Wednesday, March 29, 2017

Needles



Needles
A sharp pointed tool used to stitch with.

Or 

A town in California, USA on Route 66 just over the bridge that spans the Colorado River from Arizona and minutes from Nevada. 


The Burlington Northern Santa Fe Railway has a hub in Needles and it was originally a tent town for railroad construction crews, the railroad company built a hotel, car sheds, shops and a roundhouse. Within a month the town also boasted a Chinese washhouse, a newsstand, a restaurant, a couple of general stores, and nine or ten saloons. The town became the largest port on the river above Yuma, Arizona. The Railway and the Fred Harvey Company built the elegant Neoclassical and Beaux-Arts style El Garces Hotel and Santa Fe Station in 1908 which was considered the "Crown Jewel" of the entire Fred Harvey chain. The landmark building is on the National Register of Historic Places and is being restored.

Needles was a major stop on the historic U.S. Route 66 highway from the 1920s through the 1960s. For immigrants from the Midwest Dust Bowl in the 1930s it was the first town that marked their arrival in California. The city is lined with motels and other shops from that era. The "Carty's Camp" which appears briefly in The Grapes of Wrath as the Joad family enters California from Arizona is now a ghost tourist court, its remains located behind the 1946-era 66 Motel.

Needles is a tourism and recreation center, a tradition going back for decades. The city is the eastern gateway to the Mojave National Preserve, a scenic desert National Park.

Or
(The) Needles- a landmark attraction off the Isle of Wight in England.

The Needles on the Isle of Wight is surely one of the most photographed groups of rocks in the world. This row of three distinctive chalk stacks features in all the classic views of the island, a truly unforgettable image – and a photographer’s dream.

The name 'Needles' is believed to have been derived from a slender tapering rock pinnacle which was formerly situated a little to the north (i.e. on the Alum Bay side) of the present central rock.

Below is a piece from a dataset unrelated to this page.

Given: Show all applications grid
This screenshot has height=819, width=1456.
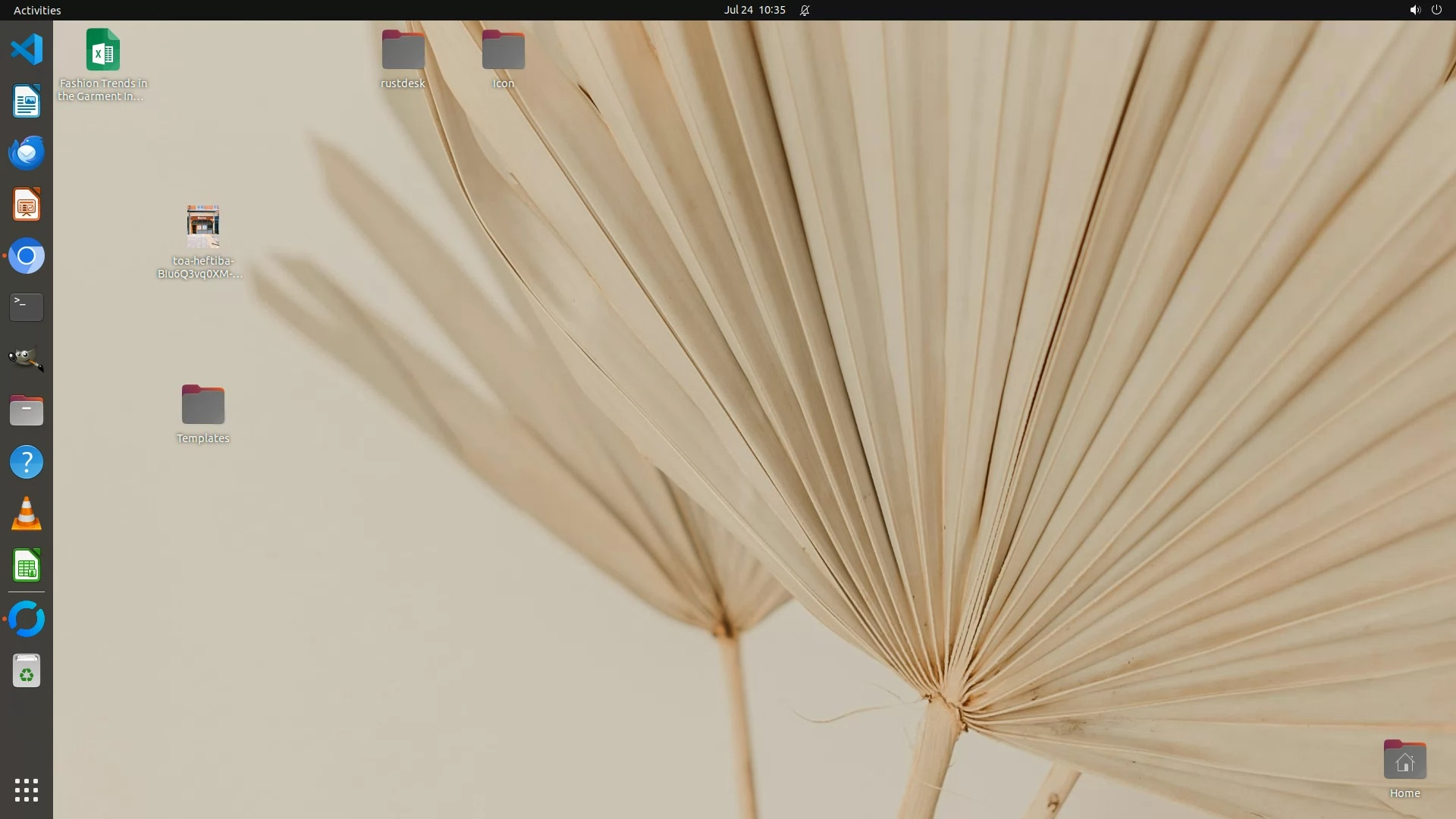Looking at the screenshot, I should pos(27,790).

This needle-shaped rock, about 120ft high and known as 'Lot's Wife' collapsed into the sea in 1764 with a crash which was said to have been heard many miles away! The stump of this pinnacle can still be seen at low water where it forms a dangerous reef.

The Needles form the western tip of a band of chalk that crosses the centre of the Isle of Wight, stretching to Culver Cliff in the east. This chalk ridge continues west under the sea to Dorset’s Isle of Purbeck, and is believed to have been connected at one time to Old Harry Rocks, about 20 miles away. In 5,000BC this ridge was breached by the Solent River, creating the Isle of Wight with its jagged white rocks at the western tip. These unusually vertical rocks are a result of the heavy folding of chalk and the remaining stacks of very hard chalk are extremely resistant to erosion.

Situated within The Needles is the world famous Marconi Monument, which marks the precise location where Guglielmo Marconi undertook his pioneering work at the end of the 19th Century, which led to radio and all telecommunications as we know it today.